GIVEN INSTRUCTION:
Copy from "Why: Resources are" up to and including "duplication, and cost." in the dataset checks text below, keeping every word and mark unchanged.

* Start PAGE *

Dataset build time exceeds threshold

Logic: The percentage of time spent with jobs actively running for this resource over the last seven days has exceeded 70%. This could include many jobs with a short duration that are triggered often, or fewer jobs with longer durations.

Why: Datasets constantly building can be a large source of usage. Any frequency decrease or performance improvement on these resources can lead to large savings.

Recommendation: Consider reducing build frequency.

Savings estimate methodology: The total resource usage of the last calendar month (for example, if calculating from June 21st, the value provided is the consumption of this resource between May 1st and May 31st).

Dataset code out of date

Logic: Dataset’s JobSpec commit is different from the latest commit of the master branch in the repository.

Why: If not fixed, the build of the dataset does not reflect the latest logic in the repository.

Recommendation: Remove the dataset from the schedule, or re-commit its transforms logic on the master branch.

Dataset has a filtered projection

Logic: A Contour dashboard does not have a dataset projection on one of its starting incremental datasets.

Why: Use a projection to make the dashboard quicker to populate, saving repetitive filter computations in case of steady usage.

Recommendation: Review the Contour dashboard to confirm its usage, importance, and ordering of filtered columns. Enable dataset projections in your Foundry enrollment, then add a projection on the underlying Foundry dataset that is optimized for filtering on the ordered list of flagged columns. Be sure to schedule your projection so it is regularly refreshed. Your Contour dashboard should now populate faster by leveraging the dataset projection.

Dataset should be view

Logic: The statistics of the input and output datasets of a transform indicate that there is no logic being applied.

Why: Resources are used when reading a dataset into Spark and then writing it back out. This can be avoided by skipping any computation and using a Foundry view.

Recommendation: Turn this dataset into a Foundry view to decrease pipeline runtime, data duplication, and cost.

* End PAGE *
* Start EXTRACTED RECORDS *

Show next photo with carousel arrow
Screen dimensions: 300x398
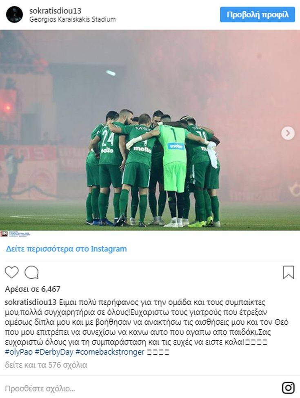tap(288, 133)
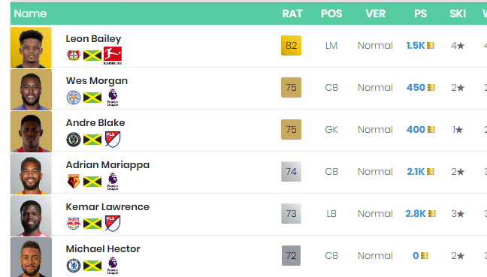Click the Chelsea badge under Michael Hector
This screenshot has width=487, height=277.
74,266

* End EXTRACTED RECORDS *
* Start EXTRACTED RECORDS *

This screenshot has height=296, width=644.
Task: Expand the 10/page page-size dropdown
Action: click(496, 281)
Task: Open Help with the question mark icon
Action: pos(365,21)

* End EXTRACTED RECORDS *
* Start EXTRACTED RECORDS *

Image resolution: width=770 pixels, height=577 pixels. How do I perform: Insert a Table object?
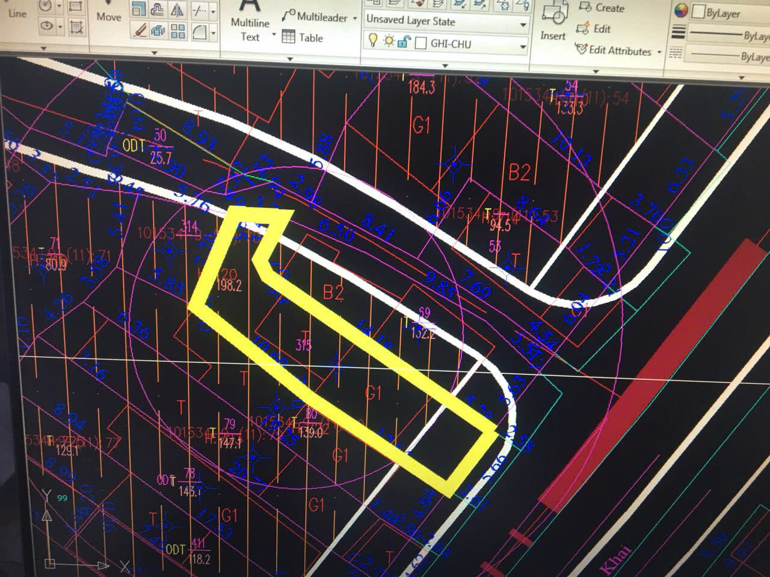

* End EXTRACTED RECORDS *

ANSWER IN FULL:
Why: Resources are used when reading a dataset into Spark and then writing it back out. This can be avoided by skipping any computation and using a Foundry view.

Recommendation: Turn this dataset into a Foundry view to decrease pipeline runtime, data duplication, and cost.